■ Exercise directions ■
In the data below, the answer is the run of lines from the line containing "Click the laozhang.ai One API bottom banner" through the line containing "Task: Open the about us menu", both included; print it exactly and nothing else.
START Materials provided
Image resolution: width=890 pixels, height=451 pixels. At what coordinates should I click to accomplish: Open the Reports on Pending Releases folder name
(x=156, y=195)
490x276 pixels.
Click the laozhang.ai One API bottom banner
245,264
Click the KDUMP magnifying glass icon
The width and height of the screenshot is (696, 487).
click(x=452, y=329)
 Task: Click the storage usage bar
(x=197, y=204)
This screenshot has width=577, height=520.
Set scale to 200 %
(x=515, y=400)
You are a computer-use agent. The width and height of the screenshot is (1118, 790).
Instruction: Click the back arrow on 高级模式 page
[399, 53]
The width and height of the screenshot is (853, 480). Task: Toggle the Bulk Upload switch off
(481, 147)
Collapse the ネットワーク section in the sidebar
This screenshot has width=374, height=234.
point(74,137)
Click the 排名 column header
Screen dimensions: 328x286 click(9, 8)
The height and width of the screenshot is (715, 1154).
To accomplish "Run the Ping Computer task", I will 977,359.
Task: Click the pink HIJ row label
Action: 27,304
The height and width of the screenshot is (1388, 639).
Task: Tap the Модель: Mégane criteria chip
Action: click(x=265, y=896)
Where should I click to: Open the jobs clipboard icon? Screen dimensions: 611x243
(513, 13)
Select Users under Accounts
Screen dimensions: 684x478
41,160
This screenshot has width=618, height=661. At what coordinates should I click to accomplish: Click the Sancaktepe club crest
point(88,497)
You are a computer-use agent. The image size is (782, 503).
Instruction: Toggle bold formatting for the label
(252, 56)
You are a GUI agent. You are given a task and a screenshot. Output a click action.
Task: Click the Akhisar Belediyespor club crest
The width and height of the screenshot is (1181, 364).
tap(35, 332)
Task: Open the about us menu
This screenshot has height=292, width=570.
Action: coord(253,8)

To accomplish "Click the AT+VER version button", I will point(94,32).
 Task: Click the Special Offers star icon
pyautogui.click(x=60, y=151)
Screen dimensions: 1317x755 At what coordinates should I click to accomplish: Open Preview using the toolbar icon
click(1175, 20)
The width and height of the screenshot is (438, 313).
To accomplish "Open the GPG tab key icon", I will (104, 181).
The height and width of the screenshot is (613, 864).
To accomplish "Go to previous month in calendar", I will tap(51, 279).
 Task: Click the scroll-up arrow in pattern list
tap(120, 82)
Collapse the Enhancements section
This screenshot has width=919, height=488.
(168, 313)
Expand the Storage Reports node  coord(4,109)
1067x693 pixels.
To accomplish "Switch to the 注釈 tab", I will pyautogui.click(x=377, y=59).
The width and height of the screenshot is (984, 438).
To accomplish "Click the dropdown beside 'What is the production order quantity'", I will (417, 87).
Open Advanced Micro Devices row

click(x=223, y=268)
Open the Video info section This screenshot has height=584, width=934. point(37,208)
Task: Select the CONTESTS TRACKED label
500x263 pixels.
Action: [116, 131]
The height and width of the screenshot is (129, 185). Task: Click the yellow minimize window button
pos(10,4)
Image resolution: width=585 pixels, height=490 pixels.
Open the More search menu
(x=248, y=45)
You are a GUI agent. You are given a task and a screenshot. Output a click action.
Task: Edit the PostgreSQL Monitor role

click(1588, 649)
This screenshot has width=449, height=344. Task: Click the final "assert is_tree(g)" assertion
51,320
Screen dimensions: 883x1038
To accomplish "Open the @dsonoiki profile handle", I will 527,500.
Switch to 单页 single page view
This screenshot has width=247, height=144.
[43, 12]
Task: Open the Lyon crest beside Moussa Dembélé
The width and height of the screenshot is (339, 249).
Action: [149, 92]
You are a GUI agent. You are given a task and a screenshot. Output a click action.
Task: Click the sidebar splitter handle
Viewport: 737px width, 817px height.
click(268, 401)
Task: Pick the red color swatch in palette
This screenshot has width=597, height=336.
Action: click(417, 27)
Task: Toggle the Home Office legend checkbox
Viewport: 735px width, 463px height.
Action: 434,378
END Materials provided
■ Task output ■
Click the laozhang.ai One API bottom banner
245,264
Click the KDUMP magnifying glass icon
The width and height of the screenshot is (696, 487).
click(x=452, y=329)
 Task: Click the storage usage bar
(x=197, y=204)
This screenshot has width=577, height=520.
Set scale to 200 %
(x=515, y=400)
You are a computer-use agent. The width and height of the screenshot is (1118, 790).
Instruction: Click the back arrow on 高级模式 page
[399, 53]
The width and height of the screenshot is (853, 480). Task: Toggle the Bulk Upload switch off
(481, 147)
Collapse the ネットワーク section in the sidebar
This screenshot has width=374, height=234.
point(74,137)
Click the 排名 column header
Screen dimensions: 328x286 click(9, 8)
The height and width of the screenshot is (715, 1154).
To accomplish "Run the Ping Computer task", I will 977,359.
Task: Click the pink HIJ row label
Action: 27,304
The height and width of the screenshot is (1388, 639).
Task: Tap the Модель: Mégane criteria chip
Action: click(x=265, y=896)
Where should I click to: Open the jobs clipboard icon? Screen dimensions: 611x243
(513, 13)
Select Users under Accounts
Screen dimensions: 684x478
41,160
This screenshot has width=618, height=661. At what coordinates should I click to accomplish: Click the Sancaktepe club crest
point(88,497)
You are a computer-use agent. The image size is (782, 503).
Instruction: Toggle bold formatting for the label
(252, 56)
You are a GUI agent. You are given a task and a screenshot. Output a click action.
Task: Click the Akhisar Belediyespor club crest
The width and height of the screenshot is (1181, 364).
tap(35, 332)
Task: Open the about us menu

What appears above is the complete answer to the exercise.